L’indomani di Juventus-Tottenham si apre con le analisi dei quotidiani inerenti al 2-2 dell’Allianz Stadium. Tra cui il commento del giornalista Mario Sconcerti nel suo consueto editoriale per il Corriere della Sera: «La Juve ha segnato troppo presto. Dopo 10 minuti erano già due gol. Questo andava benissimo ma ha lasciato la squadra per tutto il resto della partita con lo schieramento peggiore, 4 attaccanti e appena 2 centrocampisti di ruolo contro un avversario che sapeva tenere solo la palla».
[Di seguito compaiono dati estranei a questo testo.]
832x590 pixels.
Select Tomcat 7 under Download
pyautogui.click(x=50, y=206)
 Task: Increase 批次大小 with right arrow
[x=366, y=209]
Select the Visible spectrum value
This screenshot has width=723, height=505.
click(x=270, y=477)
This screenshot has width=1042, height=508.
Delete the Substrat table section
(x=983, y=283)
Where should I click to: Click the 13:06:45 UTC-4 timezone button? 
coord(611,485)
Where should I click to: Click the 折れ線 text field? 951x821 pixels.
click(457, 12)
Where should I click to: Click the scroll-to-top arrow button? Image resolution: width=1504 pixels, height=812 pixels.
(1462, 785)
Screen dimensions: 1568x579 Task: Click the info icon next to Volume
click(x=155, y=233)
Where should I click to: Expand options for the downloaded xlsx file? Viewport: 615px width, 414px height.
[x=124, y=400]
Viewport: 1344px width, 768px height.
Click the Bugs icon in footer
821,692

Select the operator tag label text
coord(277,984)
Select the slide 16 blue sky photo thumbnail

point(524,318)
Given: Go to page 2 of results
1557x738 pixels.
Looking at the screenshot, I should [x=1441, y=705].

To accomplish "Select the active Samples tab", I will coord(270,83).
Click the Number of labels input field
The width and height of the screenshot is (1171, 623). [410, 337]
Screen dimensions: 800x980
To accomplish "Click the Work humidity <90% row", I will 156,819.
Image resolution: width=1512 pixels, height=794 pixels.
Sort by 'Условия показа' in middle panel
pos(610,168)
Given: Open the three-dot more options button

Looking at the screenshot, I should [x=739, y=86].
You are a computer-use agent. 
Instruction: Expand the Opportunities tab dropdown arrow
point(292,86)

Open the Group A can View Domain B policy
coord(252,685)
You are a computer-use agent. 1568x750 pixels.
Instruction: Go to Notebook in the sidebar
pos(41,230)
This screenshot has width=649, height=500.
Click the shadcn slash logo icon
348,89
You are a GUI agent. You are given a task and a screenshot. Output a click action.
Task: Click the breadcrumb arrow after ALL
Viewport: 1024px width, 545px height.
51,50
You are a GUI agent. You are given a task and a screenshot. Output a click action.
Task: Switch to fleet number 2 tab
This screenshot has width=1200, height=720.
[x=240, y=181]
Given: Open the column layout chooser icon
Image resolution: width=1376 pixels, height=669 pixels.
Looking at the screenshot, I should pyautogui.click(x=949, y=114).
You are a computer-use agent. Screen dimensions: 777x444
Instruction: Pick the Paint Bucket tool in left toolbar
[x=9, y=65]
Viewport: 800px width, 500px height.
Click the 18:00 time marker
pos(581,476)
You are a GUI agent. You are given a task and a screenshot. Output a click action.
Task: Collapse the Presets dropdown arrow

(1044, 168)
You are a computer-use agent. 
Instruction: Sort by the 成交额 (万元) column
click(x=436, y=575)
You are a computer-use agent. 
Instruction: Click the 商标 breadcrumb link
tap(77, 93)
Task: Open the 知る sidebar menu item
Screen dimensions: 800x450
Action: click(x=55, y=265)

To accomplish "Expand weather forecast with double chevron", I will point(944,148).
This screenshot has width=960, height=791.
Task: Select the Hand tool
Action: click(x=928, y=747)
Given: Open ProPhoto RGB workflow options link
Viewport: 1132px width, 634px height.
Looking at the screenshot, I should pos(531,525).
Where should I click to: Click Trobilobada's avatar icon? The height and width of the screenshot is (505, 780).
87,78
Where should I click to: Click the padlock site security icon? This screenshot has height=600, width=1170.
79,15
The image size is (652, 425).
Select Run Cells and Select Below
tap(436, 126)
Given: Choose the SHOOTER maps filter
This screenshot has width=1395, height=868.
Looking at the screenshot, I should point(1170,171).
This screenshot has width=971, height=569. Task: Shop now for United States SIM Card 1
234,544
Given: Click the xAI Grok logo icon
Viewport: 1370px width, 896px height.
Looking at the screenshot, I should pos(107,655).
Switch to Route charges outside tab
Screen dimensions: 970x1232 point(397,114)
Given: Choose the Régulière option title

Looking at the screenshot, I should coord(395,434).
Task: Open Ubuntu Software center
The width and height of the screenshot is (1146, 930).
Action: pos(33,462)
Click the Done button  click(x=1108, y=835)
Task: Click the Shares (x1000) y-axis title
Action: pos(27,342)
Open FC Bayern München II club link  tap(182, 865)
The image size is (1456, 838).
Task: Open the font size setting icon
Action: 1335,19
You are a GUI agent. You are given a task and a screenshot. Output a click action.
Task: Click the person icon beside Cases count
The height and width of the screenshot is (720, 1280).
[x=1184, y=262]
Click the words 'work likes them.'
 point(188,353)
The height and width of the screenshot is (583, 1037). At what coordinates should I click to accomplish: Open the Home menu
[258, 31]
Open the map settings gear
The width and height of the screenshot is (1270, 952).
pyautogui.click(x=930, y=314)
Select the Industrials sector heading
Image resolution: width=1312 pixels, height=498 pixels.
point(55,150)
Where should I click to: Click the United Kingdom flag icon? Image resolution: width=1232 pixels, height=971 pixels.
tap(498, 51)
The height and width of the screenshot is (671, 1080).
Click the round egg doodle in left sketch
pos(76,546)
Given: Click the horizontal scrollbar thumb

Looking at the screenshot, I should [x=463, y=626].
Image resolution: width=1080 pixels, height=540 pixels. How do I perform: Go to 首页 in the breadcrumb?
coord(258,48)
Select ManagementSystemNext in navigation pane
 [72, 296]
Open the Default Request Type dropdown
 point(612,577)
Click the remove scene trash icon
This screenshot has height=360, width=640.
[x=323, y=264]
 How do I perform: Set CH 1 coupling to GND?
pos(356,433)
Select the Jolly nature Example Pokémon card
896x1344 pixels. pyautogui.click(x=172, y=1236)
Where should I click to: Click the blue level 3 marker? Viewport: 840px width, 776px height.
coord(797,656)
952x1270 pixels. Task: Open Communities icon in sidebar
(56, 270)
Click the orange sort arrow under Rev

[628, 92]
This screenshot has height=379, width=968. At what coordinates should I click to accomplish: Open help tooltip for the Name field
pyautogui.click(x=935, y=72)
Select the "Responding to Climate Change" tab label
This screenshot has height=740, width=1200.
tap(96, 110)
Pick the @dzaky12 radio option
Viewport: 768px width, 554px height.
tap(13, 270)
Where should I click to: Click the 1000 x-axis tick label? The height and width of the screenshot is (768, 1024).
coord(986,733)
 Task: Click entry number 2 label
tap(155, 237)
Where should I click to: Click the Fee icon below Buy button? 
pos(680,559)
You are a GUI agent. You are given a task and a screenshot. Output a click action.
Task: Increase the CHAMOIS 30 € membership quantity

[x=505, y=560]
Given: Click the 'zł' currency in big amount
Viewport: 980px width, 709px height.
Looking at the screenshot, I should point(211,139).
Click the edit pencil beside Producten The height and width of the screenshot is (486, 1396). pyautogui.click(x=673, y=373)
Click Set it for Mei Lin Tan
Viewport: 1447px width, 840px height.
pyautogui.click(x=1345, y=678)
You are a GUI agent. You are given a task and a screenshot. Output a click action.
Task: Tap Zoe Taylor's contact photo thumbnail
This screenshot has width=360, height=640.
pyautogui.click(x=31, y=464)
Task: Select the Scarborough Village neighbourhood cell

Uno sguardo agli episodi decisivi secondo Sconcerti: «C’è nella partita della Juve il rigore sbagliato da Higuain, ma ancora una volta gioco troppo ovvio, quasi soltanto teso a difendersi. La Juve ha un calcio molto bello quando vuole correre, ma ormai sembra abituata a rinunciare. Alla lunga è abbastanza incomprensibile». Poi conclude il giornalista: «Difficile fare previsioni sul ritorno, saranno due squadre diverse, la Juve dovrà segnare e il Tottenham comunque vorrà farlo. Ma è come perduta la parte migliore della Juve e non da oggi. Subire è diventata un’orazione, una necessità mistica. Non può essere l’unico progetto.Ora tocca ad Allegri trovare una soluzione. Arriva in un momento della stagione in cui non può più adattarsi alle partite, bisogna conquistarle, provare a dominarle. Anche perché l’imbattibilità delle difese è per definizione non eterna. E’ tempo di tornare al gioco».